[INFORMATION — start]

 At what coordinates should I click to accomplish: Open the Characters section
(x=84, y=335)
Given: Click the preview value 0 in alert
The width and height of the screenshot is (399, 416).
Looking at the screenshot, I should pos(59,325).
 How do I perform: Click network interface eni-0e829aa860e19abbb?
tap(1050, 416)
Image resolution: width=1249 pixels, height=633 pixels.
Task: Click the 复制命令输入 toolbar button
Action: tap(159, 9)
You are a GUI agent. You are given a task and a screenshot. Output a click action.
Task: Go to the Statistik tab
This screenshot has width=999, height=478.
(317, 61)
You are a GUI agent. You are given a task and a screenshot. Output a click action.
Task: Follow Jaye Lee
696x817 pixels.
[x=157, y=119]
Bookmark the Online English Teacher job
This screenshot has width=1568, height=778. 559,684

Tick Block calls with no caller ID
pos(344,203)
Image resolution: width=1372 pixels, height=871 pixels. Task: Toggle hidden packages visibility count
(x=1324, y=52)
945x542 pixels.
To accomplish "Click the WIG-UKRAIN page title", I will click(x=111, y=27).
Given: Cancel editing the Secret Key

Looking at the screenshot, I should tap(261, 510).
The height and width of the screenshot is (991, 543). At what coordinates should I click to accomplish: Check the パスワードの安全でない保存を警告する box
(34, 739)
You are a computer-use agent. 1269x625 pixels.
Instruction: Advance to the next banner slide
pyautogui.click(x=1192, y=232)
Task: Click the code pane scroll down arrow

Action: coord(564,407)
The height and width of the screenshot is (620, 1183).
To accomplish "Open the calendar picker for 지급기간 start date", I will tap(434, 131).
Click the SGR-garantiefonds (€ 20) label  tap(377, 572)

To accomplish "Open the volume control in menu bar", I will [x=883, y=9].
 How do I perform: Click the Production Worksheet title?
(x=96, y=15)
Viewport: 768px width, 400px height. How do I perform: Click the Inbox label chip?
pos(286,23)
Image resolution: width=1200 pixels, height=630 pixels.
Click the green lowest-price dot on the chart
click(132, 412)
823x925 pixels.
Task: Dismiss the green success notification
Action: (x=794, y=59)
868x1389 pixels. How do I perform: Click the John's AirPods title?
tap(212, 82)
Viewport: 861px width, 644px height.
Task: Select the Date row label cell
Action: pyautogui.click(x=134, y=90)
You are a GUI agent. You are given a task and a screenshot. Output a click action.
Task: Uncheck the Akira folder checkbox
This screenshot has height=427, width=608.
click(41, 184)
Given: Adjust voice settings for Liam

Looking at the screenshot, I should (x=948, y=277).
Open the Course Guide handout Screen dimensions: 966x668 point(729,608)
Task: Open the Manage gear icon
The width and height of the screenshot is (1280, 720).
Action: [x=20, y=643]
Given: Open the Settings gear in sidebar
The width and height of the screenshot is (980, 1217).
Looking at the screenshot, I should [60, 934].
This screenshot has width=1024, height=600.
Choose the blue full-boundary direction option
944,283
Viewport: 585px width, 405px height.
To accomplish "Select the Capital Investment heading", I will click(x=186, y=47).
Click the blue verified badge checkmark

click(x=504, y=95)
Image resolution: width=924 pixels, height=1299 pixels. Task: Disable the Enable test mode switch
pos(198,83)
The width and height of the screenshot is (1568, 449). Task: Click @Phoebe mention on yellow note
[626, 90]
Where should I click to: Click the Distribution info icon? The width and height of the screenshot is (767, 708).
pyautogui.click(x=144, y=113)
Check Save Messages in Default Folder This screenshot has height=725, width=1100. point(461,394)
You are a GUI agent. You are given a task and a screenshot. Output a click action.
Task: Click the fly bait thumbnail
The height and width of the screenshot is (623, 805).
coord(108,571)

[INFORMATION — finish]

ASSIGNMENT: Once the line that contains "The width and height of the screenshot is (980, 1217)." is found, please give it again exactly, along with each line that comes after it, through the last line of the entries.

SOLUTION TO THIS TASK:
The width and height of the screenshot is (980, 1217).
Looking at the screenshot, I should [60, 934].
This screenshot has width=1024, height=600.
Choose the blue full-boundary direction option
944,283
Viewport: 585px width, 405px height.
To accomplish "Select the Capital Investment heading", I will click(x=186, y=47).
Click the blue verified badge checkmark

click(x=504, y=95)
Image resolution: width=924 pixels, height=1299 pixels. Task: Disable the Enable test mode switch
pos(198,83)
The width and height of the screenshot is (1568, 449). Task: Click @Phoebe mention on yellow note
[626, 90]
Where should I click to: Click the Distribution info icon? The width and height of the screenshot is (767, 708).
pyautogui.click(x=144, y=113)
Check Save Messages in Default Folder This screenshot has height=725, width=1100. point(461,394)
You are a GUI agent. You are given a task and a screenshot. Output a click action.
Task: Click the fly bait thumbnail
The height and width of the screenshot is (623, 805).
coord(108,571)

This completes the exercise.